Aguardamos. El chico no está aquí cuando ella suspira. Suelto su mano, ahora más cálida, que tenía entre las mías. Nadie tiene por qué saber eso. Me levanto a tiempo de verla abrir los ojos. Se ha salvado.
—¿Hinata?
Me estremezco, aunque la cabaña está lo suficientemente caldeada como para hacerme sudar, y me inclino sobre ella. Su mirada se encuentra con la mía. Sonrío un poco. Me reconoce.
—Príncipe.
Se supone que no debería, pero rozo su rostro.
—¿Cómo te sientes?
—Cansada… ¿Qué ha…?
—Has estado a punto de morir.
Aguanto la respiración. Debería habérmelo pensado dos veces antes de ser tan directo. Parece confundida, y no la culpo. Confundida y débil. Se lleva una mano a la cabeza. Los dedos me cosquillean de contenerme para no tomársela.
—¿Morir…? —repite, y yo creo que no es del todo consciente de lo que la palabra quiere decir—. No, yo iba a… —Se interrumpe—. Estaba…
Al final calla, sin palabras. Baja la mirada. No sé si está avergonzada o simplemente no es consciente de lo que ocurre a su alrededor. Quizá se trate de un poco de las dos cosas. Me siento a su lado.
—Estábamos cabalgando. ¿Recuerdas la niebla? Unas mujeres surgieron de ella… Konohamaru me ha dicho que son conocidas como «ghuls»: tientan a la gente con sus mayores deseos. Si aceptas el trato, si las tocas…, te envenenan. Te matan lentamente. Tú… —Titubeo. No decirlo no va a cambiar las cosas, por mucho que a mí me gustaría olvidarlo—. Tú aceptaste, y estuviste a punto de sucumbir.

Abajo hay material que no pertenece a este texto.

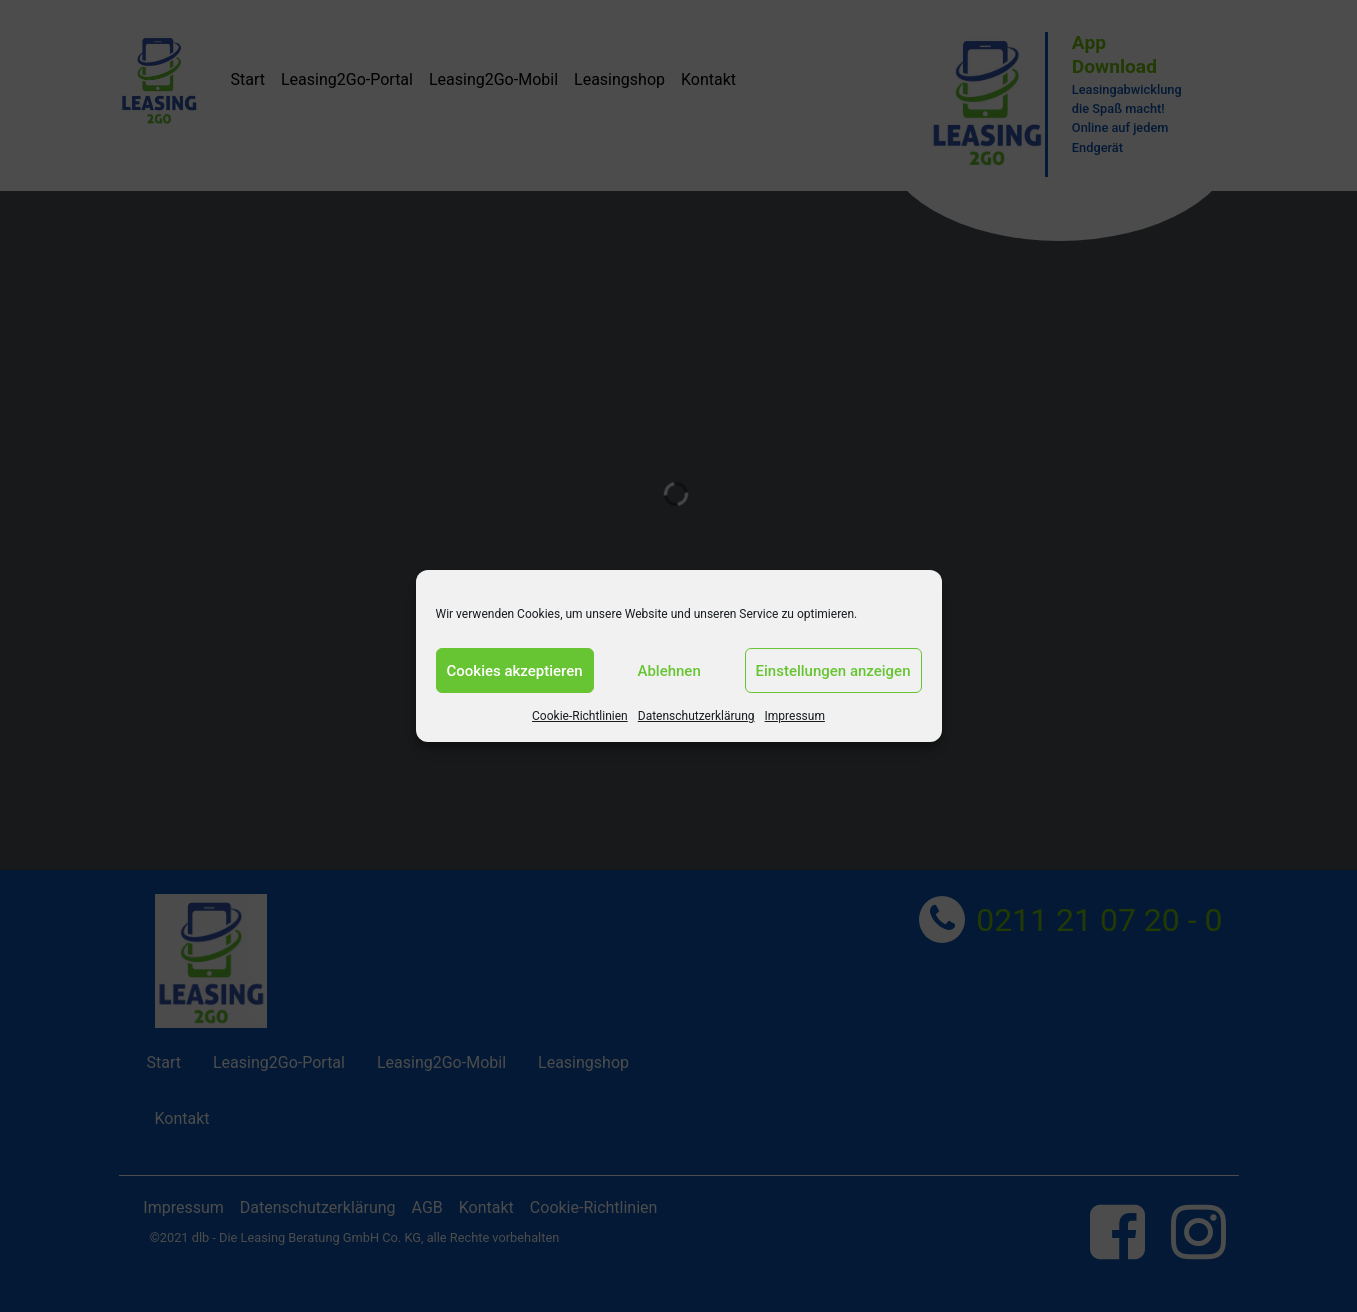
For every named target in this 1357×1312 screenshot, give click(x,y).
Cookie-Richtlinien (580, 716)
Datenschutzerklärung (696, 716)
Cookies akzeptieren (515, 671)
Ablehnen (668, 671)
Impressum (795, 716)
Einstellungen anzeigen (833, 671)
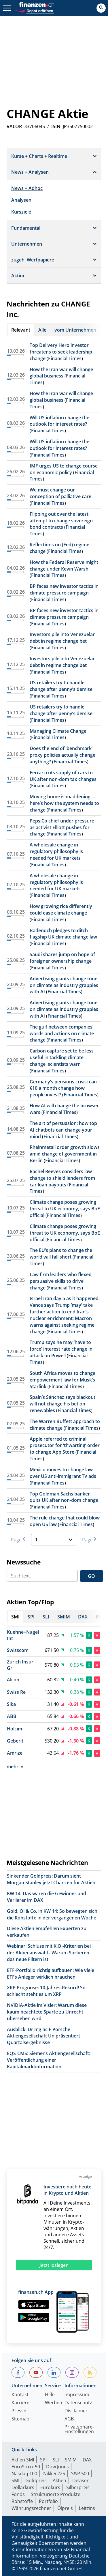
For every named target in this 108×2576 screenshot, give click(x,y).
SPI (43, 2460)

»Konohamaru preparó una poción —continúo, librándola de tener que hablar—. Deberías darle las gracias. Nos quedamos en silencio un buen rato. Aunque finja no mirarla, no puedo evitar estar atento a sus movimientos. Una expresión de desamparo pasa por su rostro. O, al menos, yo creo verla. Al final, me levanto.
—Descansa.
Ella se tumba. Se acurruca bajo mi capa, haciéndose un ovillo. Sus ojos se fijan en los míos, como si fuera a decirme algo. Sin embargo, el instante pasa. Es como si sobre nuestras cabezas pendieran todas las cosas que nunca nos decimos. Que nunca nos diremos. Es incómodo y, a la vez, casi liberador. Echo a andar hacia la puerta.
—¿Naruto? —Me giro—. Gracias. Me da la espalda.
—Me alegro de que estés bien. Me voy antes de que pueda responder.